Bernie didn’t see color. Not in the way corny, quietly racist white folks mean it. In the real way. In the way that reduces chromatic pigments to varying shades of gray. So, it really was lost on her that blue was her signature color. She wore it every day without fail, piling navy atop indigo and accenting with cobalt.
It’s not that Bernie didn’t know about color. She did. It’s that she gave up long ago trying to make it mean something to her. She’d accepted that there were just some things she’d understand — like advanced calculus and how to make soufflé — and some things she wouldn’t.
That’s why she didn’t stop to wonder over a laurel hedge that inexplicably turned blue as she passed. That’s also why she was immune to the surprise her fellow pedestrians had at seeing the sidewalk shift from slate to teal.
It was magic that she was making, though she couldn’t see it. But just because it wasn’t visual didn’t mean she was unaware of its presence. Bernie was well aware that everything she touched changed. Something cellular, under the surface of typical sight, twinkled in a new way once she got her hands on it. When it did, it became ever-so-slightly more blue. She never noticed the colorful tribute or did much with the magic itself. Bernie just let it leak out, subtly shifting her surroundings because she couldn’t help doing otherwise.
Her magic had grown restless under such lackadaisical care. It began to slyly seep out on its own accord, playing with things in a way she would not see. It made Bernie smile, this mischievousness, so she pretended not to notice and let her magic change the world of its own accord.
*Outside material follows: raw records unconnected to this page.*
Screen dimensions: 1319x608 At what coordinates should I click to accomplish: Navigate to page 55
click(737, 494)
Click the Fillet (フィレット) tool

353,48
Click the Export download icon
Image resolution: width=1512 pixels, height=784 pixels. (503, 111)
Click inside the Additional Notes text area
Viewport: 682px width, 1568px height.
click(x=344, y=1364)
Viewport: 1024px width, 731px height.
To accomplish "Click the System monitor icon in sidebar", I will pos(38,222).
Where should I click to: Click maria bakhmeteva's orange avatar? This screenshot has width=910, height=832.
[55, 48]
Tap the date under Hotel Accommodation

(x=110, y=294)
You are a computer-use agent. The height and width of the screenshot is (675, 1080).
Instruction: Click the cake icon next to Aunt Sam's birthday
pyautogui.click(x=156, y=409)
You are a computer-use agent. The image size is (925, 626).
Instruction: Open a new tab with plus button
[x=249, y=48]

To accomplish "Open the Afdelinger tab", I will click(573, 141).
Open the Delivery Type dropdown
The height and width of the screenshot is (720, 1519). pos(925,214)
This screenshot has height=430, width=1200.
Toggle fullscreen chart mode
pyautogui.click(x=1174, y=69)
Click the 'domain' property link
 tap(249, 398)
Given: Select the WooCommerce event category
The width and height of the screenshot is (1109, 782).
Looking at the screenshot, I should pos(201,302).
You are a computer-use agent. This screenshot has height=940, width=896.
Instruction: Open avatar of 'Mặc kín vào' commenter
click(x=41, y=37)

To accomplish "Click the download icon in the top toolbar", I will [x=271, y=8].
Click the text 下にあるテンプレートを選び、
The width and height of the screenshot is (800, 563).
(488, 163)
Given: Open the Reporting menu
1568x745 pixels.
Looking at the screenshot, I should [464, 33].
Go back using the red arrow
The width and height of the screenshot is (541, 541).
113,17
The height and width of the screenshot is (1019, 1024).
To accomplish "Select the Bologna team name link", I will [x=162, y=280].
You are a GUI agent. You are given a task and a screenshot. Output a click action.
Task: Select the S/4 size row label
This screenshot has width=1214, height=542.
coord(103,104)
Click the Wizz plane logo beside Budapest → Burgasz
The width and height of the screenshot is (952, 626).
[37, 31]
This story was written as part of a visual writing prompt project I started on Instagram. Each week I offer an image to spark stories and poetry. I make sure to always share a response of my own. They’re short; micro-fiction, really. Still, they’re stories I put energy into so I’m giving them a home here as part of a microfiction series. I hope you enjoy.
I love this as a metaphor for creativity—the idea that maybe we can’t always see the impact of the magic we make, but we can feel it’s there.